▶ **PROBLEM TO SOLVE**: When you reply, transcribe every line of the data below exactly.
◇ ◇ ◇ ◇
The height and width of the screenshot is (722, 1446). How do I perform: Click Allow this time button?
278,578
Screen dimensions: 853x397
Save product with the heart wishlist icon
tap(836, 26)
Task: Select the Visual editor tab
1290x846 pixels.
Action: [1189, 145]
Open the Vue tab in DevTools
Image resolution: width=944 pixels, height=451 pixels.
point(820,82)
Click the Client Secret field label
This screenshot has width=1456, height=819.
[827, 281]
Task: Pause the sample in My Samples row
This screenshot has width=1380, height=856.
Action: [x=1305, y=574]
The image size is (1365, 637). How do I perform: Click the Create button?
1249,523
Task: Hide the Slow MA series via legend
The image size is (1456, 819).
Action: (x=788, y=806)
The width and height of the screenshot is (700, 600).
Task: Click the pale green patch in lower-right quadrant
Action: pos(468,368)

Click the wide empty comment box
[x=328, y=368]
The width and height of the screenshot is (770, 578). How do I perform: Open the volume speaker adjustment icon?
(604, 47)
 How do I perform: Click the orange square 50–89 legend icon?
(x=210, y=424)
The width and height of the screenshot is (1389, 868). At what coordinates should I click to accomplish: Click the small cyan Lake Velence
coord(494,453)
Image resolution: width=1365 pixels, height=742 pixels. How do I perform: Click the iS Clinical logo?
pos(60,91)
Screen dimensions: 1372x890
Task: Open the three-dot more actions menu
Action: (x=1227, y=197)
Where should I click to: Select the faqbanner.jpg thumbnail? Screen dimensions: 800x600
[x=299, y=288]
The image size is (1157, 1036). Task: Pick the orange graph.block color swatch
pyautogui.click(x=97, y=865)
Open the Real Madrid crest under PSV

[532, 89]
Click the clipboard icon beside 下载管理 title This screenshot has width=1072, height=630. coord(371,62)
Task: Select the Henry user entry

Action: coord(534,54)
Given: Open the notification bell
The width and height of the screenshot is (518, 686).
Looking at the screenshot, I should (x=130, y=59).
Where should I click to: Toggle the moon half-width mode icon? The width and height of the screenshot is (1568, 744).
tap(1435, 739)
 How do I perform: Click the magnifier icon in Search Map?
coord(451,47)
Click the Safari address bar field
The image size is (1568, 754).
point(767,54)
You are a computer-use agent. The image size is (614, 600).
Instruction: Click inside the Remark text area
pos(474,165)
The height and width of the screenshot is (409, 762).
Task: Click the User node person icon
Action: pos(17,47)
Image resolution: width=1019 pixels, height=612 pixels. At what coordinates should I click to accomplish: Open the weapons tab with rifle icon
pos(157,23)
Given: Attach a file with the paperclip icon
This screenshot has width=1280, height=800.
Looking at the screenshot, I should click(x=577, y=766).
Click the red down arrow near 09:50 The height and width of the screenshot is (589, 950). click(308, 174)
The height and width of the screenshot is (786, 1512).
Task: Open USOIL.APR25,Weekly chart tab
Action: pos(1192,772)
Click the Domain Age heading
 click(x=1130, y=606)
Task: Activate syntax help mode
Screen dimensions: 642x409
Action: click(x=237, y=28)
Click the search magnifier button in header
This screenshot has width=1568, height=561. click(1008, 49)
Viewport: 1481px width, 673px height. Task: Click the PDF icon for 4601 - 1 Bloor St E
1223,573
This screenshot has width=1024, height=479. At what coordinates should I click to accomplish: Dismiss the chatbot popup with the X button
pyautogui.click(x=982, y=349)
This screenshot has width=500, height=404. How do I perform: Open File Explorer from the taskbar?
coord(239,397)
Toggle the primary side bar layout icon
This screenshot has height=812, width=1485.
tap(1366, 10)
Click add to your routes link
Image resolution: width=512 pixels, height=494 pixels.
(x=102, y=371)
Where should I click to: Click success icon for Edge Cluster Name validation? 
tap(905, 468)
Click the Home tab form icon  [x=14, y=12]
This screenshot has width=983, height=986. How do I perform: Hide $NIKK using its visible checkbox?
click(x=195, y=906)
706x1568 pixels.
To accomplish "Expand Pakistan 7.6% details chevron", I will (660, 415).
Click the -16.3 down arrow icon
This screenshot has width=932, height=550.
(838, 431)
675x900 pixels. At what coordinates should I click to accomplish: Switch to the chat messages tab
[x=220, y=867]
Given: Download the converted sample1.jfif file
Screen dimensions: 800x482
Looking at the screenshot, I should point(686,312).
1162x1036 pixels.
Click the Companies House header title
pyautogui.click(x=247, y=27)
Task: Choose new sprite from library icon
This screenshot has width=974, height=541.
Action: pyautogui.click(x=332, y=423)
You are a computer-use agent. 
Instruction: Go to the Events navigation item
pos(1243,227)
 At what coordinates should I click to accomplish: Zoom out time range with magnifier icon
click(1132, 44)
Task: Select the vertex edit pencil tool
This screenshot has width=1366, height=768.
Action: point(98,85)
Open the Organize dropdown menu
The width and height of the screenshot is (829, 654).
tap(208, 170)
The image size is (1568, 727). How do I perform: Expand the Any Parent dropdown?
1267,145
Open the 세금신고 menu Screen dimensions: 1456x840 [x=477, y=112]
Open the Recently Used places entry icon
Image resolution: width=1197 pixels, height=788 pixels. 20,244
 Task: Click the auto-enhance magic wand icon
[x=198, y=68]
◇ ◇ ◇ ◇
▶ **RESULT OF THIS EXERCISE**:
The height and width of the screenshot is (722, 1446). How do I perform: Click Allow this time button?
278,578
Screen dimensions: 853x397
Save product with the heart wishlist icon
tap(836, 26)
Task: Select the Visual editor tab
1290x846 pixels.
Action: [1189, 145]
Open the Vue tab in DevTools
Image resolution: width=944 pixels, height=451 pixels.
point(820,82)
Click the Client Secret field label
This screenshot has width=1456, height=819.
[827, 281]
Task: Pause the sample in My Samples row
This screenshot has width=1380, height=856.
Action: [x=1305, y=574]
The image size is (1365, 637). How do I perform: Click the Create button?
1249,523
Task: Hide the Slow MA series via legend
The image size is (1456, 819).
Action: (x=788, y=806)
The width and height of the screenshot is (700, 600).
Task: Click the pale green patch in lower-right quadrant
Action: pos(468,368)

Click the wide empty comment box
[x=328, y=368]
The width and height of the screenshot is (770, 578). How do I perform: Open the volume speaker adjustment icon?
(604, 47)
 How do I perform: Click the orange square 50–89 legend icon?
(x=210, y=424)
The width and height of the screenshot is (1389, 868). At what coordinates should I click to accomplish: Click the small cyan Lake Velence
coord(494,453)
Image resolution: width=1365 pixels, height=742 pixels. How do I perform: Click the iS Clinical logo?
pos(60,91)
Screen dimensions: 1372x890
Task: Open the three-dot more actions menu
Action: (x=1227, y=197)
Where should I click to: Select the faqbanner.jpg thumbnail? Screen dimensions: 800x600
[x=299, y=288]
The image size is (1157, 1036). Task: Pick the orange graph.block color swatch
pyautogui.click(x=97, y=865)
Open the Real Madrid crest under PSV

[532, 89]
Click the clipboard icon beside 下载管理 title This screenshot has width=1072, height=630. coord(371,62)
Task: Select the Henry user entry

Action: coord(534,54)
Given: Open the notification bell
The width and height of the screenshot is (518, 686).
Looking at the screenshot, I should (x=130, y=59).
Where should I click to: Toggle the moon half-width mode icon? The width and height of the screenshot is (1568, 744).
tap(1435, 739)
 How do I perform: Click the magnifier icon in Search Map?
coord(451,47)
Click the Safari address bar field
The image size is (1568, 754).
point(767,54)
You are a computer-use agent. The image size is (614, 600).
Instruction: Click inside the Remark text area
pos(474,165)
The height and width of the screenshot is (409, 762).
Task: Click the User node person icon
Action: pos(17,47)
Image resolution: width=1019 pixels, height=612 pixels. At what coordinates should I click to accomplish: Open the weapons tab with rifle icon
pos(157,23)
Given: Attach a file with the paperclip icon
This screenshot has width=1280, height=800.
Looking at the screenshot, I should click(x=577, y=766).
Click the red down arrow near 09:50 The height and width of the screenshot is (589, 950). click(308, 174)
The height and width of the screenshot is (786, 1512).
Task: Open USOIL.APR25,Weekly chart tab
Action: pos(1192,772)
Click the Domain Age heading
 click(x=1130, y=606)
Task: Activate syntax help mode
Screen dimensions: 642x409
Action: click(x=237, y=28)
Click the search magnifier button in header
This screenshot has width=1568, height=561. click(1008, 49)
Viewport: 1481px width, 673px height. Task: Click the PDF icon for 4601 - 1 Bloor St E
1223,573
This screenshot has width=1024, height=479. At what coordinates should I click to accomplish: Dismiss the chatbot popup with the X button
pyautogui.click(x=982, y=349)
This screenshot has width=500, height=404. How do I perform: Open File Explorer from the taskbar?
coord(239,397)
Toggle the primary side bar layout icon
This screenshot has height=812, width=1485.
tap(1366, 10)
Click add to your routes link
Image resolution: width=512 pixels, height=494 pixels.
(x=102, y=371)
Where should I click to: Click success icon for Edge Cluster Name validation? 
tap(905, 468)
Click the Home tab form icon  [x=14, y=12]
This screenshot has width=983, height=986. How do I perform: Hide $NIKK using its visible checkbox?
click(x=195, y=906)
706x1568 pixels.
To accomplish "Expand Pakistan 7.6% details chevron", I will (660, 415).
Click the -16.3 down arrow icon
This screenshot has width=932, height=550.
(838, 431)
675x900 pixels. At what coordinates should I click to accomplish: Switch to the chat messages tab
[x=220, y=867]
Given: Download the converted sample1.jfif file
Screen dimensions: 800x482
Looking at the screenshot, I should point(686,312).
1162x1036 pixels.
Click the Companies House header title
pyautogui.click(x=247, y=27)
Task: Choose new sprite from library icon
This screenshot has width=974, height=541.
Action: pyautogui.click(x=332, y=423)
You are a computer-use agent. 
Instruction: Go to the Events navigation item
pos(1243,227)
 At what coordinates should I click to accomplish: Zoom out time range with magnifier icon
click(1132, 44)
Task: Select the vertex edit pencil tool
This screenshot has width=1366, height=768.
Action: point(98,85)
Open the Organize dropdown menu
The width and height of the screenshot is (829, 654).
tap(208, 170)
The image size is (1568, 727). How do I perform: Expand the Any Parent dropdown?
1267,145
Open the 세금신고 menu Screen dimensions: 1456x840 [x=477, y=112]
Open the Recently Used places entry icon
Image resolution: width=1197 pixels, height=788 pixels. 20,244
 Task: Click the auto-enhance magic wand icon
[x=198, y=68]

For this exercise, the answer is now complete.